Alors que le Gabon affiche un produit intérieur brut par habitant parmi les plus élevés d’Afrique subsaharienne, la Nyanga incarne une autre facette de ce pays pétrolier : celle d’un développement déséquilibré, où les richesses ne profitent pas à tous. Le Rapport national sur le développement humain (RNDH) 2026, bien que détaillé, semble avoir relégué cette statistique à un simple constat, sans en faire un levier d’action politique.

un rapport national qui occulte les inégalités territoriales

Le RNDH 2026, document de référence pour les décideurs, a pour mission d’éclairer les priorités nationales. Pourtant, la mention des 77 % de pauvreté en Nyanga ne s’accompagne d’aucune mise en perspective dans les recommandations. Ce silence interroge : comment un taux de pauvreté trois à quatre fois supérieur à la moyenne nationale peut-il rester sans impact sur les arbitrages budgétaires ?

Cette situation n’est pas isolée en Afrique centrale. Plusieurs pays riches en ressources naturelles partagent ce paradoxe : des indicateurs macroéconomiques flatteurs masquent des poches de pauvreté rurale persistantes. La centralisation des investissements et des infrastructures dans les grandes villes, comme Libreville ou Port-Gentil, aggrave ces disparités territoriales. La Nyanga, comme d’autres régions frontalières, paie le prix de cette logique de développement inégal.
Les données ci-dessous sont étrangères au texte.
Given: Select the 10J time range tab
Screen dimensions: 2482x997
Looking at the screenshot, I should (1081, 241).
un test pour les autorités de transition

Depuis août 2023, les autorités gabonaises engagées dans une refonte institutionnelle promettent de restaurer l’égalité territoriale. Parmi les annonces récentes : la réhabilitation des routes, l’électrification des zones rurales et la relance des filières agricoles. Mais ces intentions suffiront-elles à inverser la tendance ? La Nyanga, avec son potentiel agricole inexploité et ses ranchs en déclin, attend des actes concrets. Les prochaines lois de finances seront-elles à la hauteur de ces défis ?
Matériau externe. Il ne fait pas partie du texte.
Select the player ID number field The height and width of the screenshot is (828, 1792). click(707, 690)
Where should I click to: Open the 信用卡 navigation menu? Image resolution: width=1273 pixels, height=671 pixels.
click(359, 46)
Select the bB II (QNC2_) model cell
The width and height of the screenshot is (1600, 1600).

Le RNDH 2026 offre une base de travail précieuse, mais son utilité dépendra de la capacité des pouvoirs publics à extraire les données sensibles des rapports pour en faire des outils d’action. Sans hiérarchisation claire des priorités, les chiffres les plus révélateurs risquent de rester lettre morte. La question n’est plus seulement de connaître l’ampleur de la pauvreté en Nyanga, mais de savoir comment y remédier.